In September 1863, Hermann H. Heiser along with a friend outfitted a Mule Team and heavy freighting wagon they loaded their necessities and took a load of freight across the plains to Denver, Colorado arriving at Denver on December 22, 1863. After a short stay in Denver for the winter, H. H. Heiser relocated again to Black Hawk, Colorado where he reopened his Saddlery & Harness business along with another Saddle Maker or Partner in April 1864 and by June of 1865, they had a second location at Central City, Colorado. Now in the West, Hermann H. Heiser solidified his reputation as a superior Leatherman and people were seeking all the goods his Saddlery & Harness business could produce, including Harness Goods, Tack and Cowboy Accessories; although the specialties were Saddles and Gun Leather. After maintaining a partnership and the 2 locations for 10 years, Hermann H. Heiser turned the businesses over to his partner saying he did not want to have anything to do with ill gotten goods. So he walked away empty handed.

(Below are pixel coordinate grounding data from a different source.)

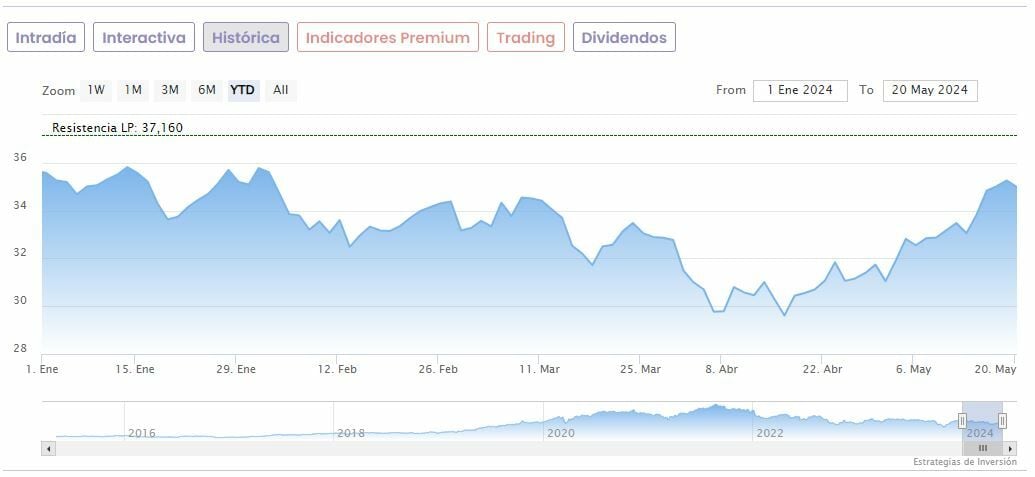Click the To date field
The width and height of the screenshot is (1035, 477).
[x=930, y=90]
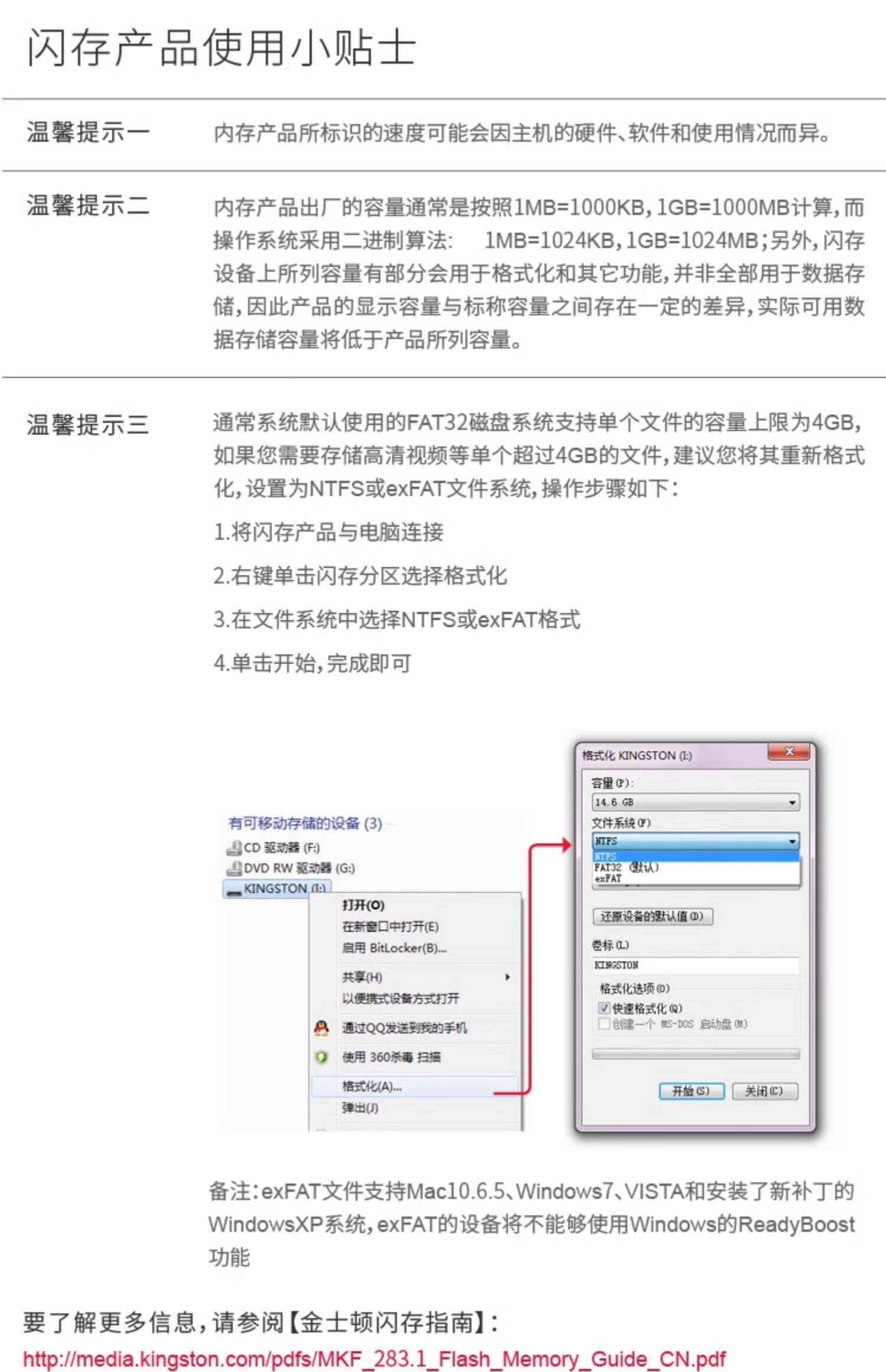Image resolution: width=886 pixels, height=1372 pixels.
Task: Select the KINGSTON (I:) drive icon
Action: click(x=234, y=889)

It was on May 20, 1874, Hermann H. Heiser purchased the Saddlery & Harness business of William Merchant at 1528 - 1530 Blake Street and renamed it "The Hermann H. Heiser Saddlery Company" of Denver, Colorado. In 1877, at the age of 41 years old and with the Saddlery & Harness business established, Hermann H. Heiser was married to Mathilde Wolter Heiser on October 29, 1877 in Denver, Colorado. By September 25, 1878, John Peter Heiser was born to Hermann H. Heiser and Mathilde Wolter Heiser, their first of four sons. Then came Ewald Fredrick born March 21, 1880, Herman W. Heiser - birth date unknown, and Arthur Bismark Heiser born January 22, 1887. In the early 1880s Hermann H. Heiser became a Charter Member of the Odd Fellowship of Union Lodge #1 and the Grand Lodge of Denver, as well being very active in the fraternal order of Freemasons. Also with the Odd Fellowship, H. H. Heiser held the position of Secretary for many years between the 1870s and early 1900s. In 1878, the business had grown so much that Hermann H. Heiser felt it necessary to register his Triple H Trademark with the State of Colorado, making that the 9th Registered Trademark in the State of Colorado. Through the use of Cabinet Card Advertising and later the use of Mail Order Catalogs, The Hermann H. Heiser Company became known not only Nationwide but Worldwide in the early part of the 1900s.

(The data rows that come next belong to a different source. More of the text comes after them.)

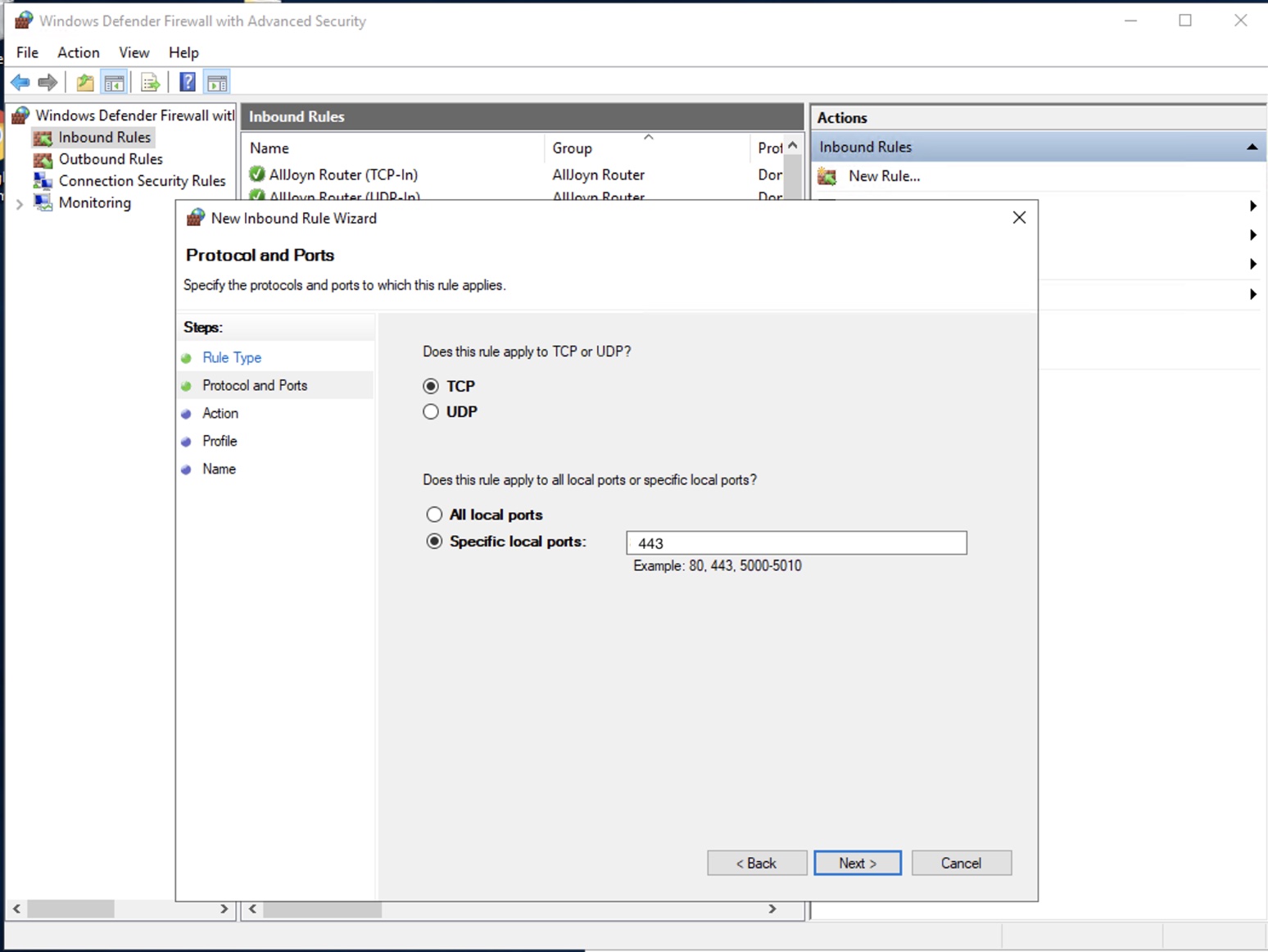Viewport: 1268px width, 952px height.
Task: Click the Up One Level folder icon
Action: [x=84, y=82]
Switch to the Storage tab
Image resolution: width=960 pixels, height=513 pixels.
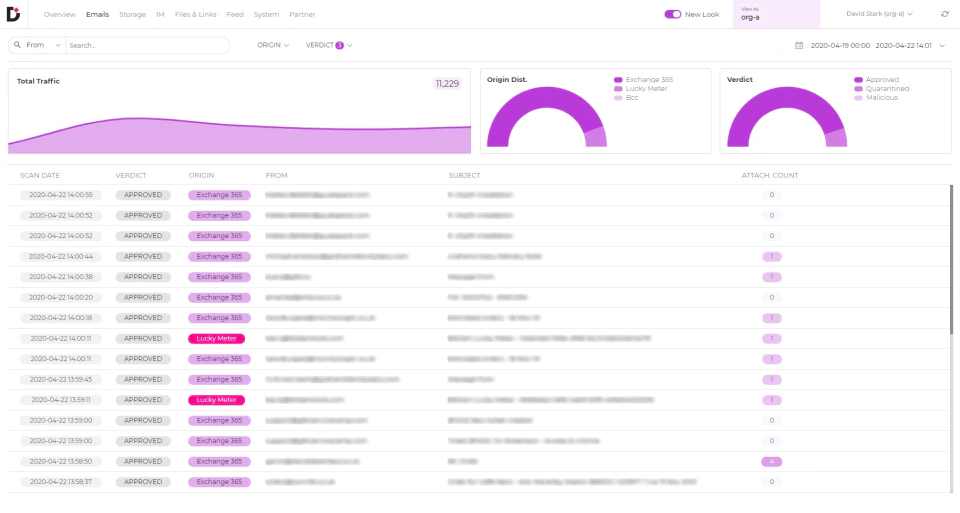click(x=132, y=14)
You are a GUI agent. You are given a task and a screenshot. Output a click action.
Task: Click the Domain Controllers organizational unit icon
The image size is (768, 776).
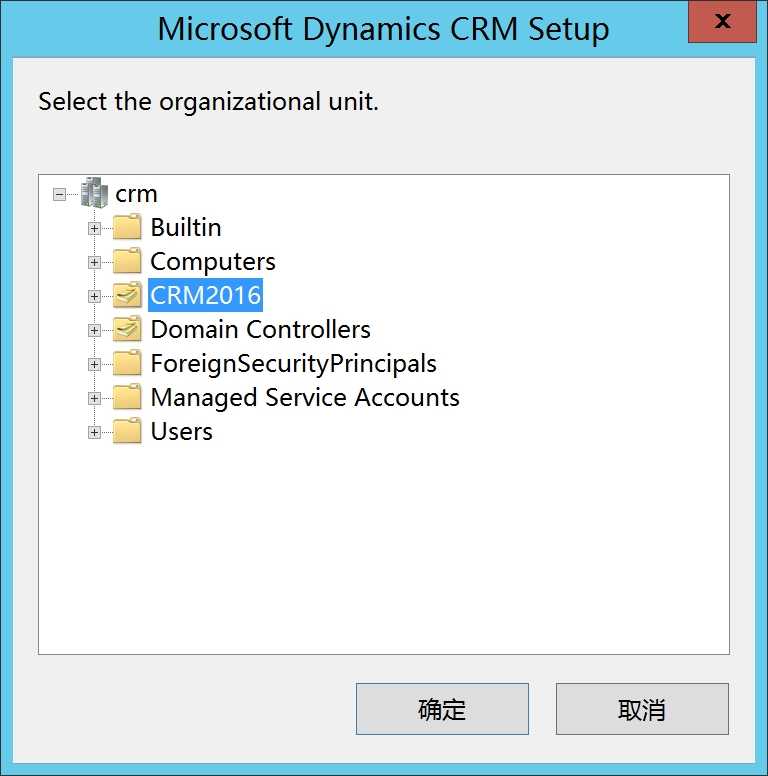pos(127,329)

It was in the later 1870s Hermann H. Heiser recognized the need for superior Gun Leather and Leather Hunting Equipment, not only across the Country but Worldwide. By the early 1900s, there was a Hermann H. Heiser Sporting Goods Catalogue devoted to Gun Belts, Holsters, Scabbards, Knife Sheaths and many other Leather Hunting and Gun related Sporting Goods. To ensure the production of quality goods at a high production pace, The Hermann H. Heiser Company became the first to utilize high speed leather sewing equipment, versus hand sewing the leather goods which had always been done prior these advances in the 1890s propelled the Company. In 1904, there was a ballooning accident at Lake Sloan in Colorado and unfortunately, Herman W. Heiser had drowned as a result of this accident leaving Hermann H. Heiser extremely heartbroken over the loss of his son. In 1904 Hermann H. Heiser turned the everyday management of the business over to his son John P. Heiser and at that time H. H. Heiser planned a trip back to his native Germany to visit his sister. When Hermann H. Heiser left for Germany in mid 1904, he left in relatively good health for a 68 year old man. But while he was visiting, his health deteriorated and Hermann H. Heiser died on September 12, 1904.

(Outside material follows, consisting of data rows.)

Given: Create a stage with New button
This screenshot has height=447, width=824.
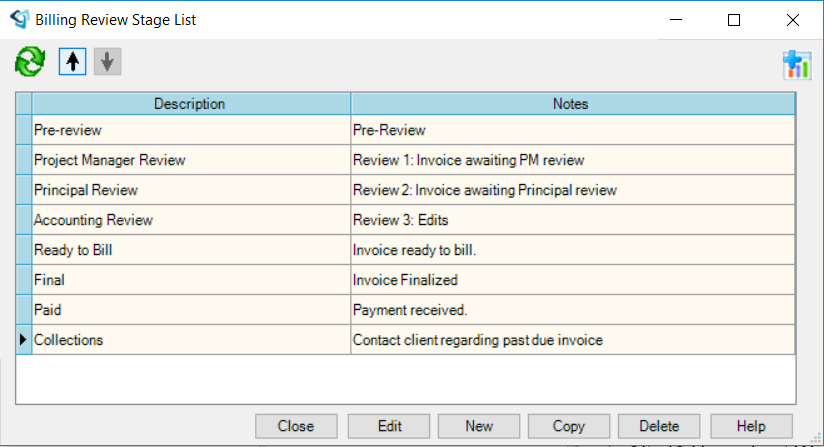Looking at the screenshot, I should click(x=479, y=426).
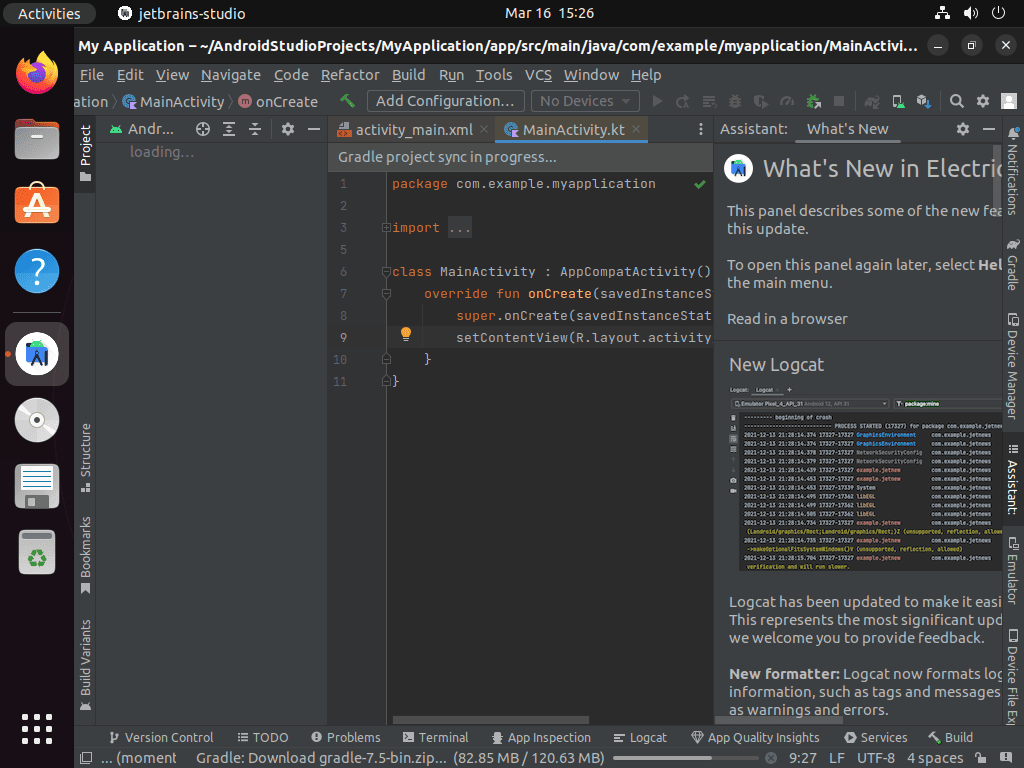Open the No Devices device selector
The height and width of the screenshot is (768, 1024).
[x=584, y=101]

At the time of Hermann's death in 1904, John Peter Heiser was managing the Hermann H. Heiser Saddlery Company, and now John would become the Administrator of the Estate of his father, H. H. Heiser. It was later in 1904 after attending to all the immediate arrangements to deal with his father's death that John P. Heiser called a family meeting to decide what the family wanted to do with the Estate. The Heiser Brothers had decided they wanted to keep the business and operate ot themselves, so they reorganized the company as a close Corporation with John P. Heiser listed as President and Ewald F. Heiser as Vice President. In 1904 the Hermann H. Heiser Saddlery Company generated approximately $40,000 in annual sales. In 1913, the company generated approximately $65,000 in annual sales, employing 12 Saddle Makers, plus additional support personnel and the company maintained about a $15,000 payroll with $30,000 in capital.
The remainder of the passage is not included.